Дударев задумчиво кивнул:
– Понятно. А теперь послушайте, что об этом думают в штабе.
– Он вытащил из кармана гимнастерки сложенный лист бумаги и, развернув его, начал читать: - "Центральный штаб партизанского движения, 28 июня 1942 года. В один из партизанских отрядов добровольно пришел немецкий ефрейтор Фриц Шменкель и изъявил желание бороться против гитлеровских захватчиков.
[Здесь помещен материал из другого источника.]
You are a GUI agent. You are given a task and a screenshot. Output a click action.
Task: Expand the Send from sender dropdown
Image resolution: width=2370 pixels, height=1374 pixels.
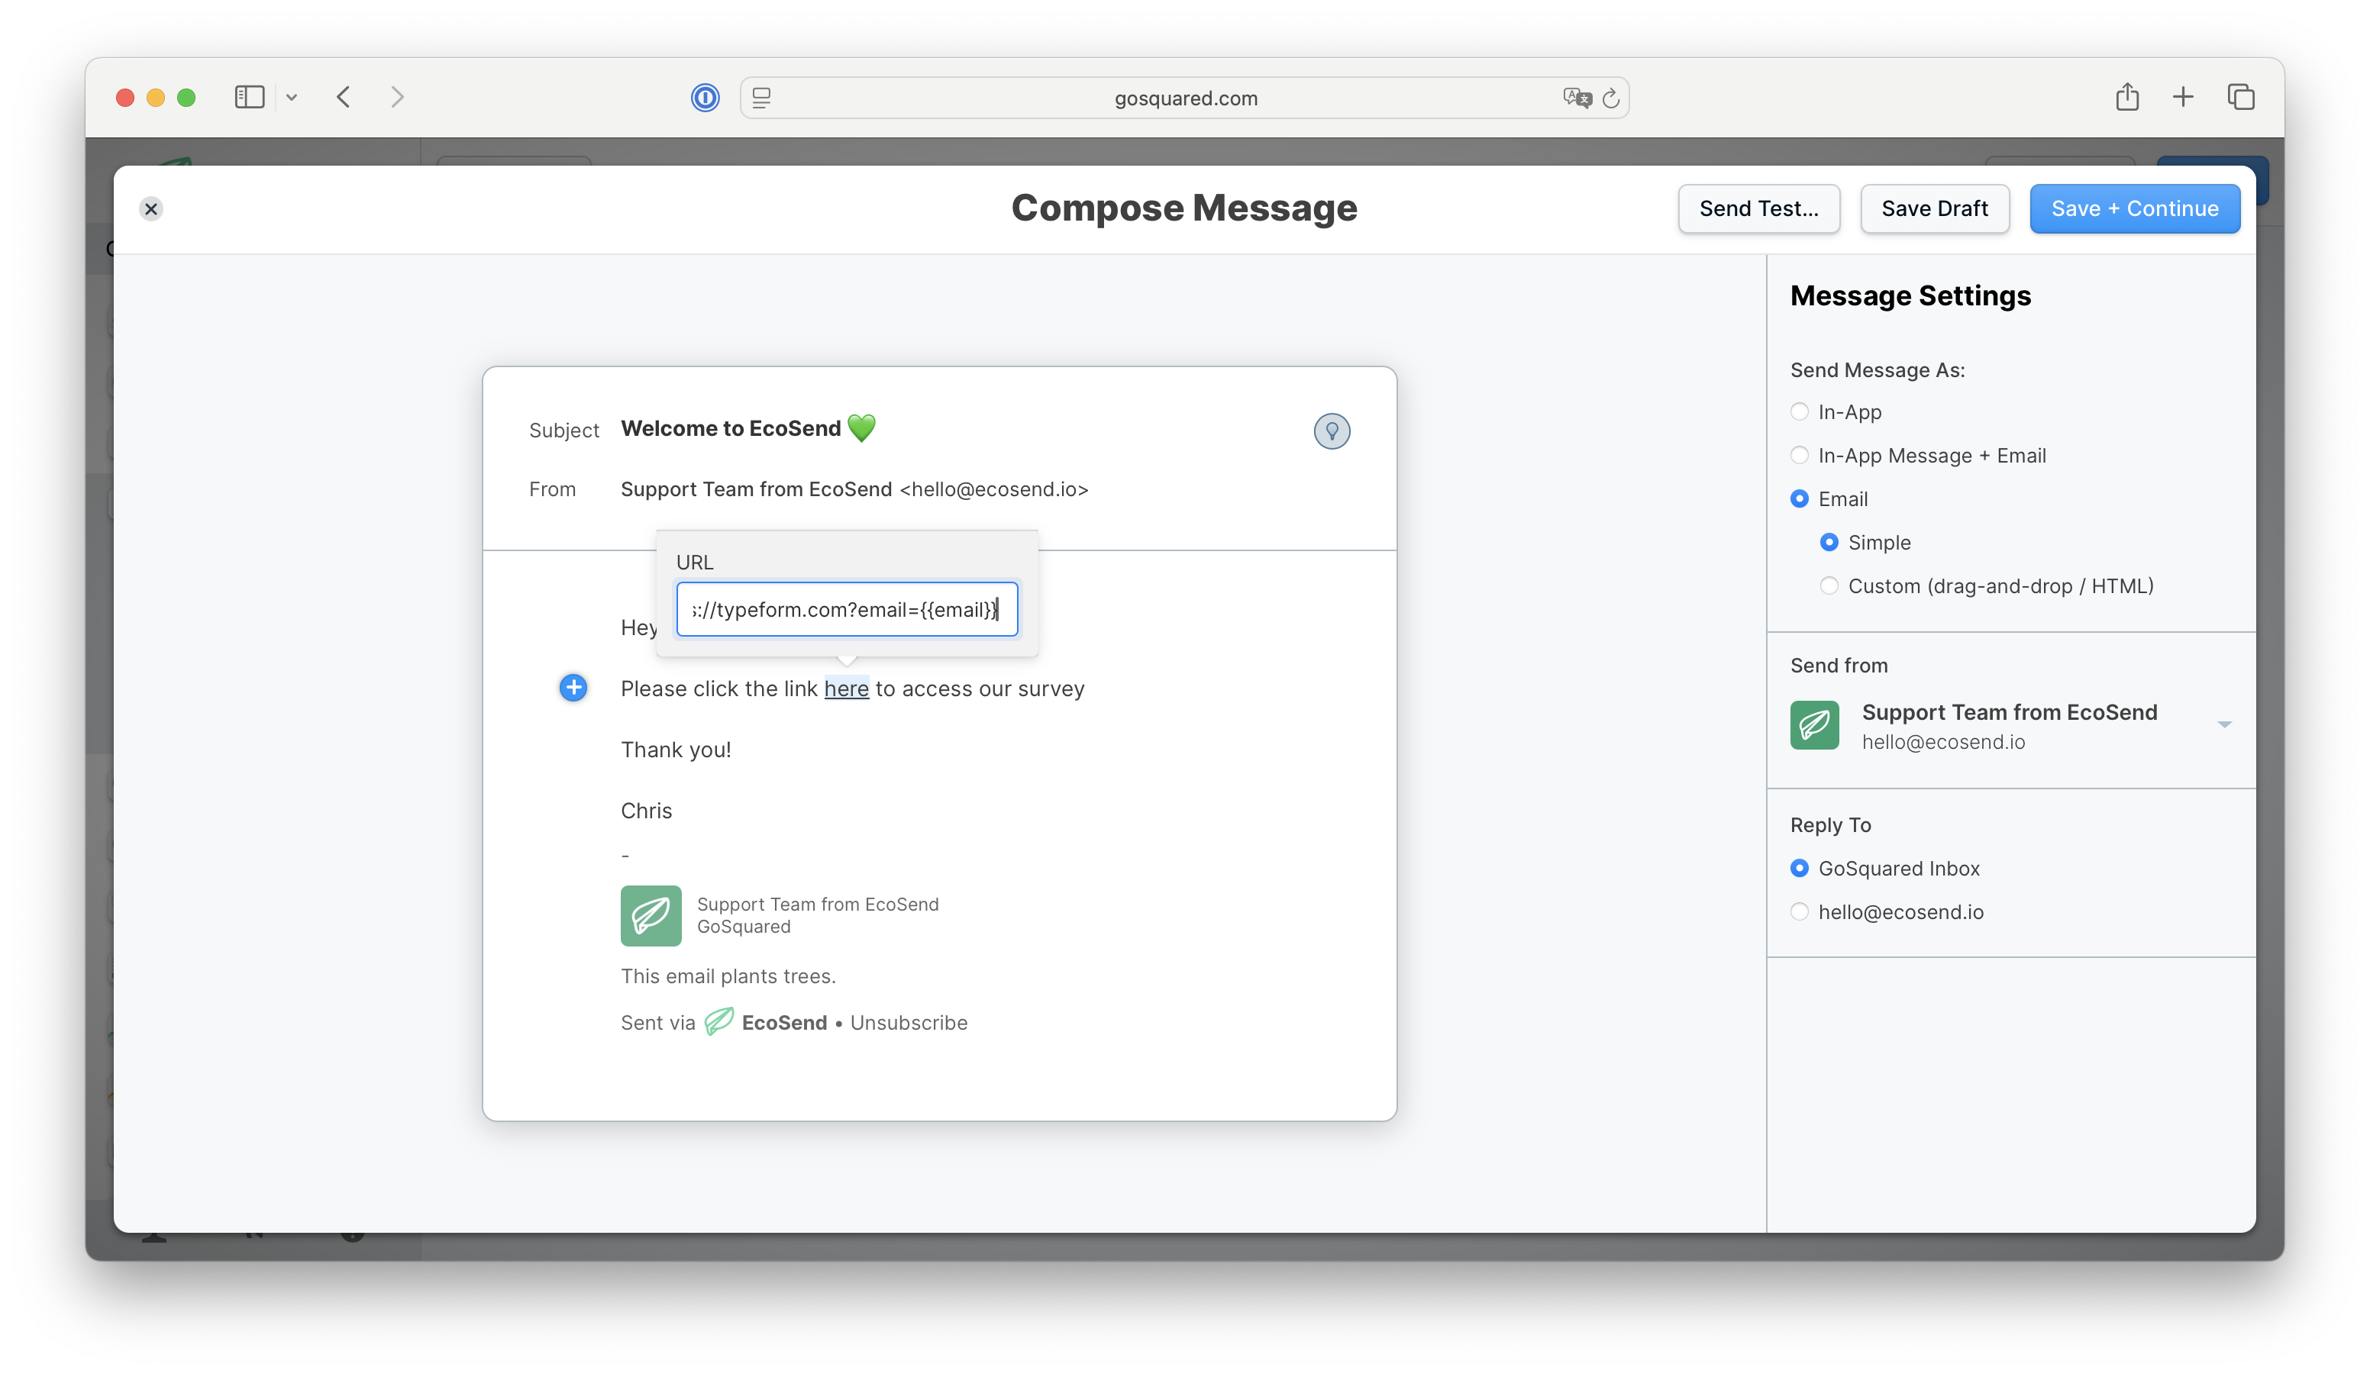coord(2223,724)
Шменкель был принят в отряд и вскоре зарекомендовал себя как смелый разведчик".
Дударев сложил листок и встал:
– Поздравляю вас, Иван Иванович.
Шменкель пожал протянутую ему руку. Тихомиров, который очень редко проявлял свои чувства, подошел к Шменкелю и обнял его.
– Вы - Франц Фельдхубер, 1898 года рождения, из Мюнхена. Солдат 12-й роты 456-го полка 256-й пехотной дивизии. Не так ли?
Шменкель перевел слова капитана. Пленный даже не пошевелился.
– Почему вы не отвечаете?
– Зачем? Все это написано в моей солдатской книжке.
– Чем занимались до армии?
Враждебный тон пленного, казалось, не произвел на Дударова никакого впечатления. Капитан не спеша рассматривал бумажник пленного. Увидев какую-то фотографию, Дударев протянул ее Шменкелю. На карточке был снят Фельдхубер в обществе каких-то важных персон. Все в черных костюмах, накрахмаленных сорочках, и все смотрят прямо перед собой.
– Вы имели собственное дело?
– снова спросил капитан.
– Я кузнец. Мастер. На карточке - мои друзья.
Пленный даже не повернул головы, даже не взглянул на фото. Однако краем глаза он косился и на Морозова, и на Тихомирова, и на комиссара бригады. Они сидели на скамейке и слушали, как проходит допрос. Было непонятно, почему пленный так вызывающе себя ведет. Фотографии, которые Дударев перебирал в руках, оказались весьма любопытными. На одной из них Фельдхубер был снят перед домом с собакой, на другой он же в машине, на третьей - большой портрет Фельдхубера. И даже на семейном снимке его фигура как бы заслоняла всех остальных членов семьи.